§ WHAT IS ASKED
Replace "mission" with "challenge" in every row from the one containing "At what coordinates" down to the one containing "pos(534,697)", and give only those rows back with nothing else altered and the pictures left out.

§ INPUT ROWS

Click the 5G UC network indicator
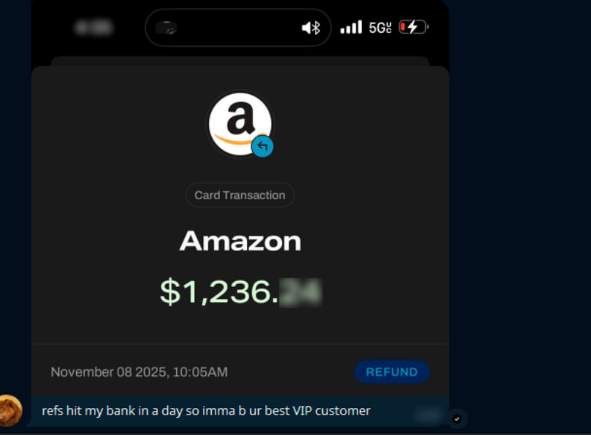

...

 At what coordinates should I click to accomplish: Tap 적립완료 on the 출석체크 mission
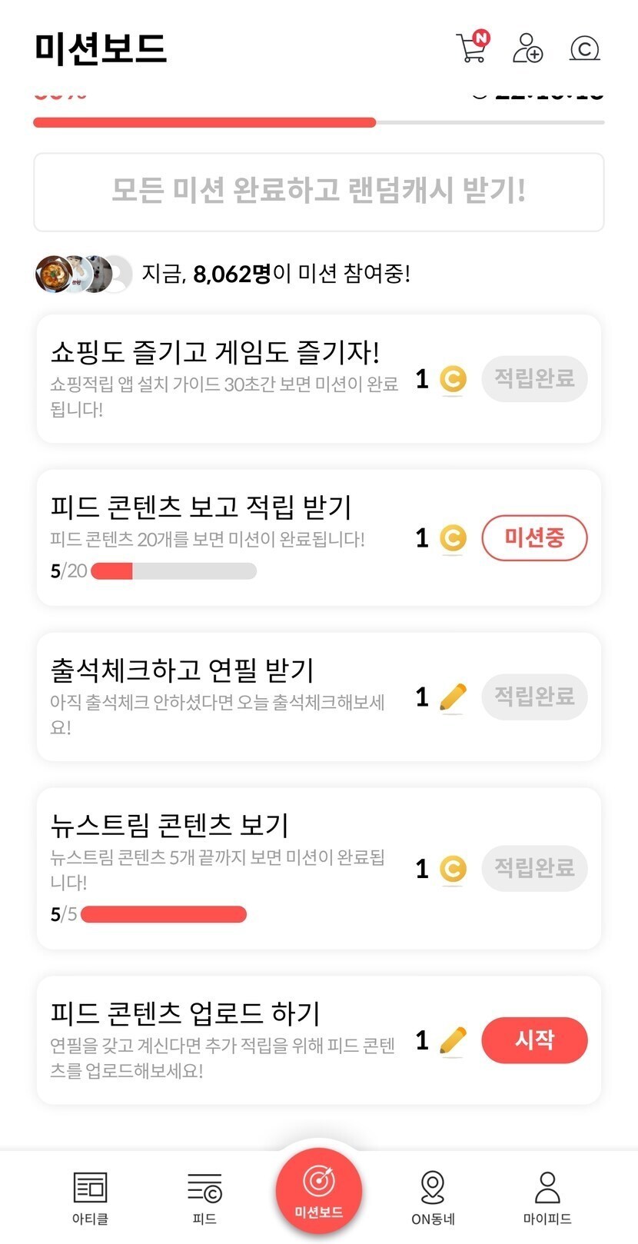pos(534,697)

---

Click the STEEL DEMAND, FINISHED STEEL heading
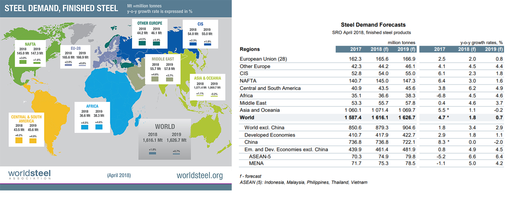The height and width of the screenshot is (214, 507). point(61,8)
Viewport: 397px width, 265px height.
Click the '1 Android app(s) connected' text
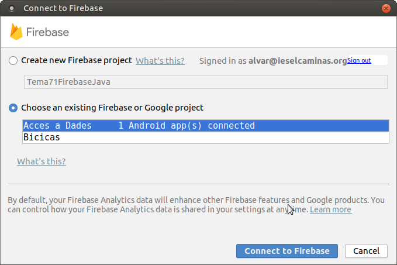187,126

§ RESPONSE TO THIS TASK
 At what coordinates should I click to accomplish: Tap 적립완료 on the 출석체크 challenge
pos(534,697)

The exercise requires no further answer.